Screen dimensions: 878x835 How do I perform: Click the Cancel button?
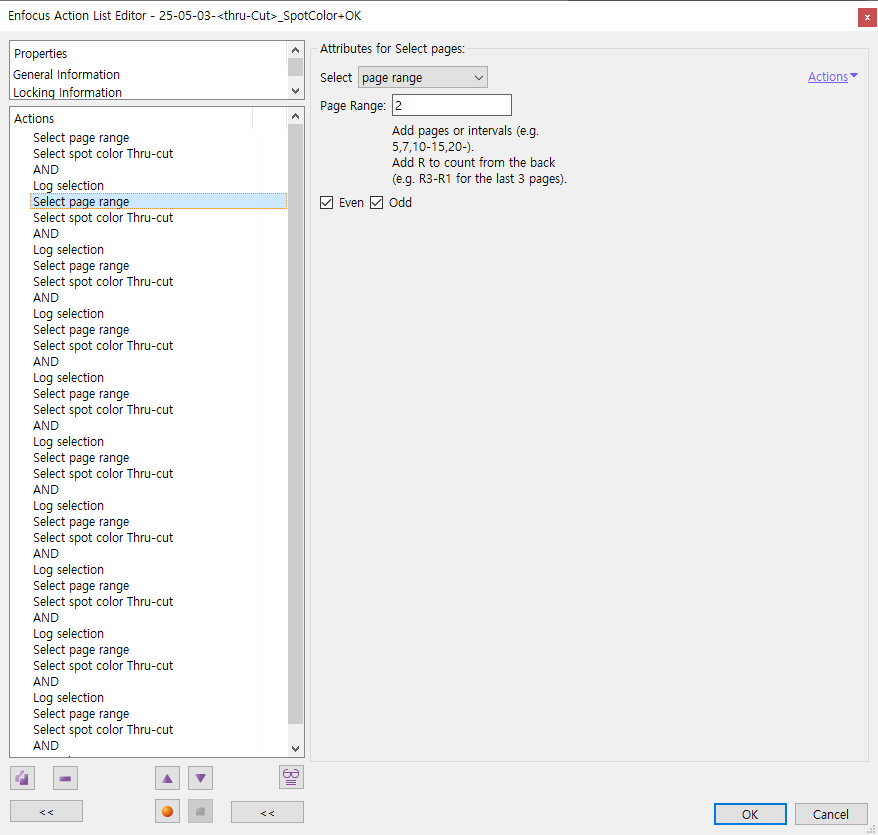point(830,814)
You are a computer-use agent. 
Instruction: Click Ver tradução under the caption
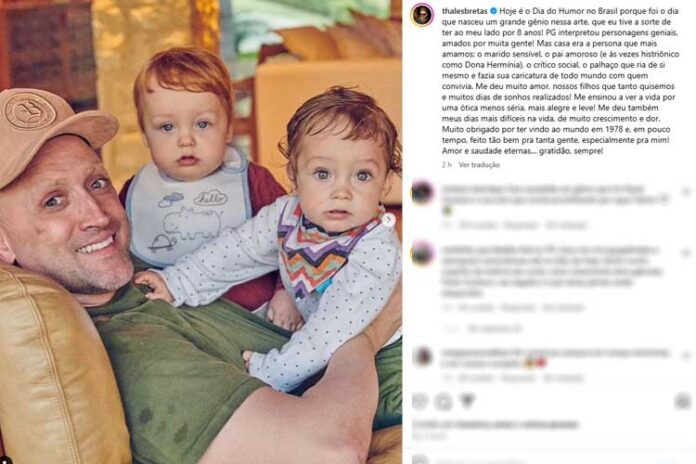tap(479, 165)
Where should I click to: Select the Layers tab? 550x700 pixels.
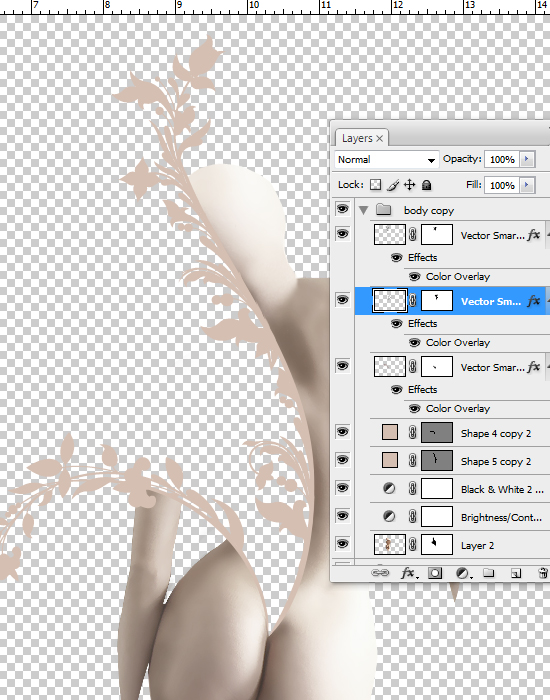tap(362, 138)
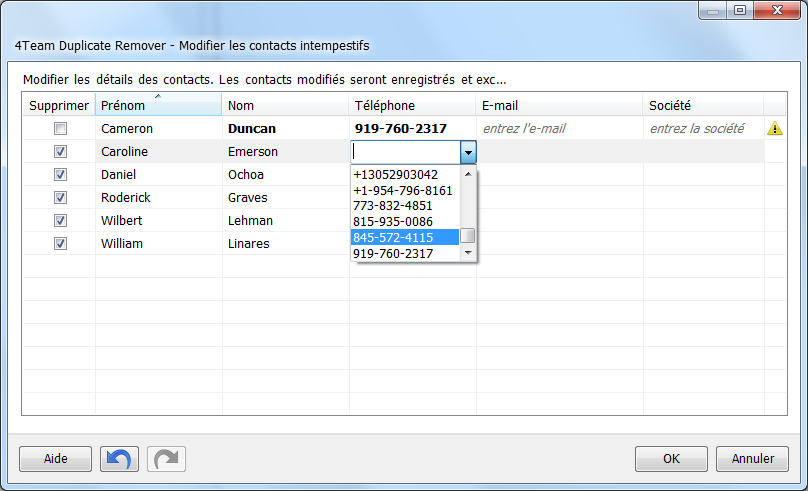The height and width of the screenshot is (491, 808).
Task: Click the e-mail field for Cameron
Action: pos(559,129)
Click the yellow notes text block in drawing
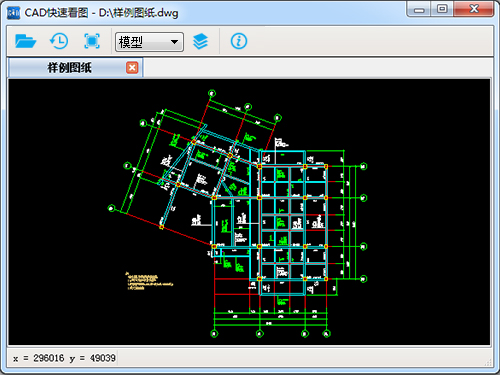500x375 pixels. [149, 281]
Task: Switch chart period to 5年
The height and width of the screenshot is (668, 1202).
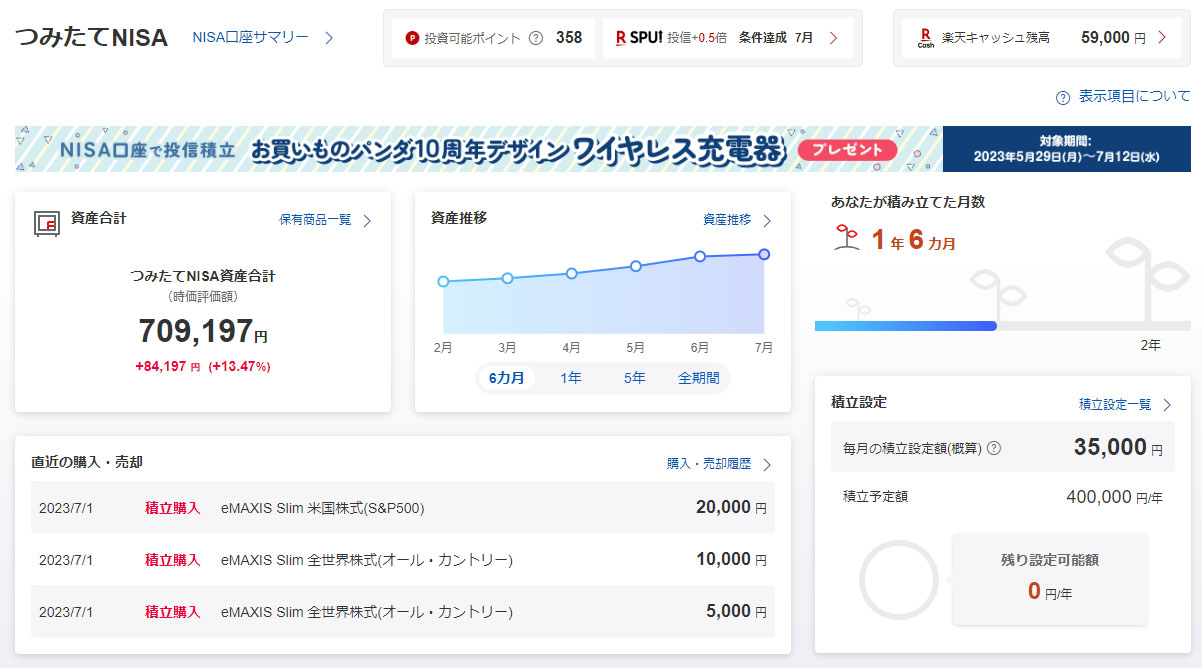Action: [x=635, y=378]
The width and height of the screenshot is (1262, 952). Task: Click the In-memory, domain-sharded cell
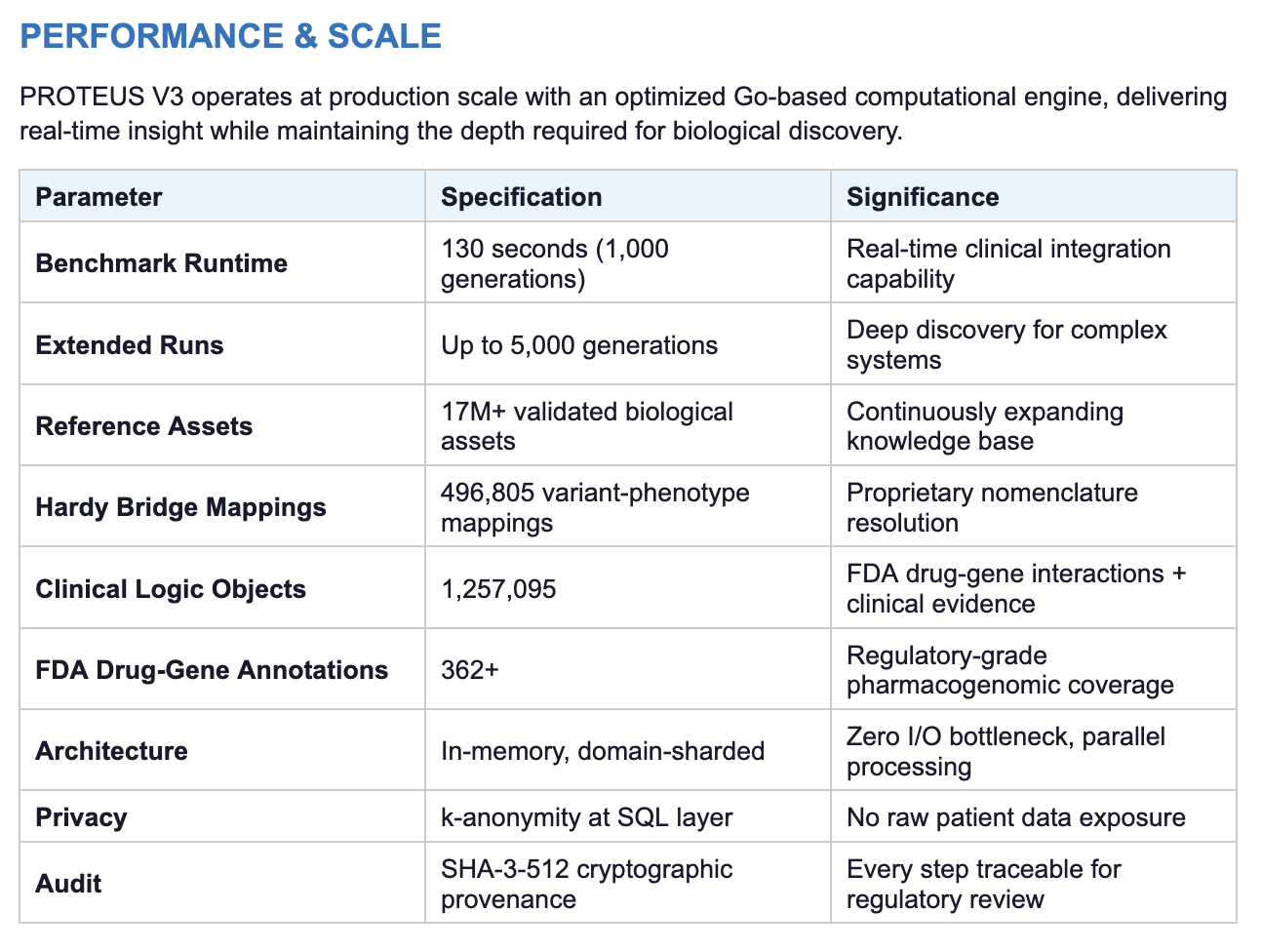602,751
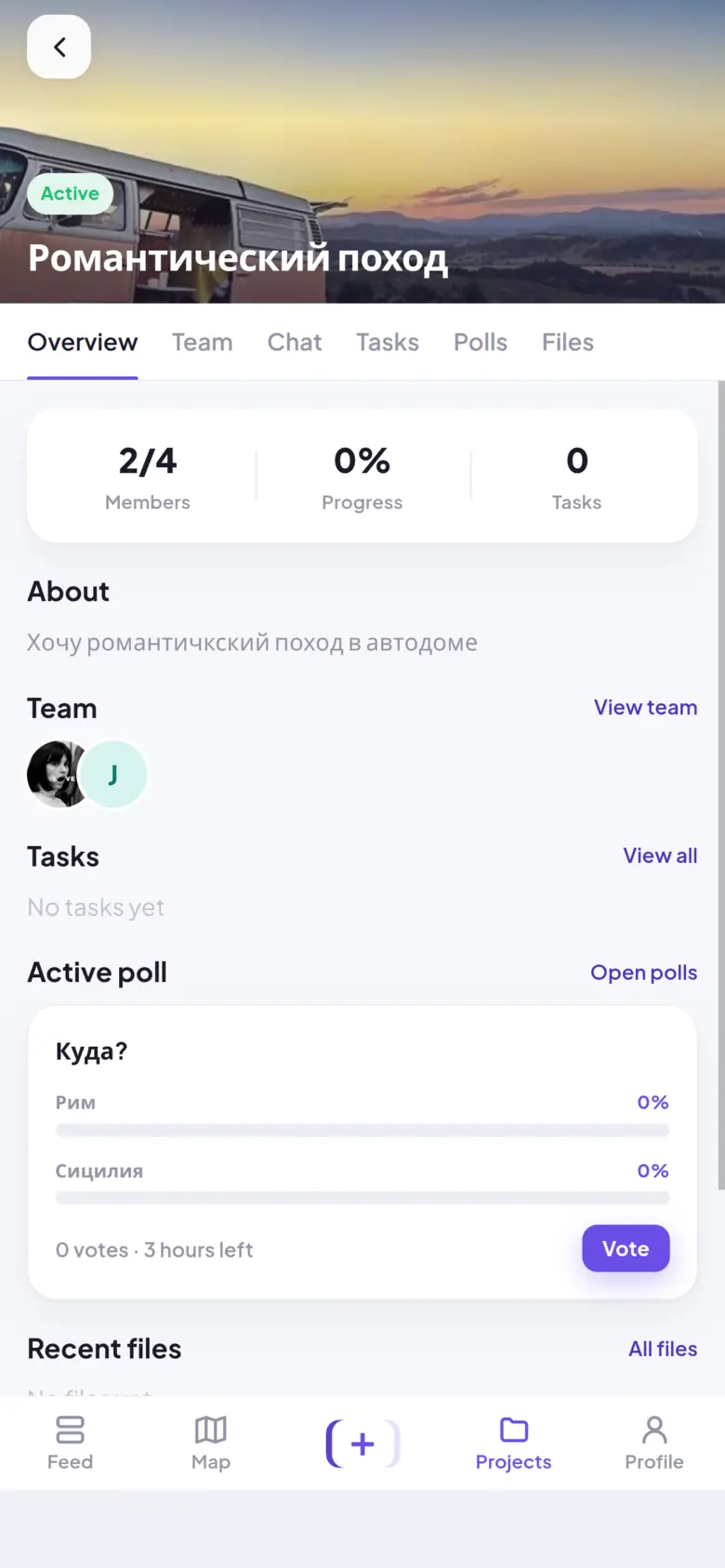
..........
**WHAT TO PRODUCE**
Where a picture appears in the material above, skip it, and print the rest exactly.

**ANSWER SPACE**
Screen dimensions: 878x835 How do I perform: Click the Cancel button?
point(830,814)
You are a computer-use agent. 
Instruction: Click Ver tradução under the caption
tap(479, 165)
Where should I click to: Select the Layers tab? 550x700 pixels.
tap(362, 138)
The height and width of the screenshot is (491, 808).
Task: Click the e-mail field for Cameron
Action: pos(559,129)
Click the yellow notes text block in drawing
500x375 pixels. [149, 281]
Task: Switch chart period to 5年
The height and width of the screenshot is (668, 1202).
Action: [x=635, y=378]
The width and height of the screenshot is (1262, 952). Task: Click the In-memory, domain-sharded cell
602,751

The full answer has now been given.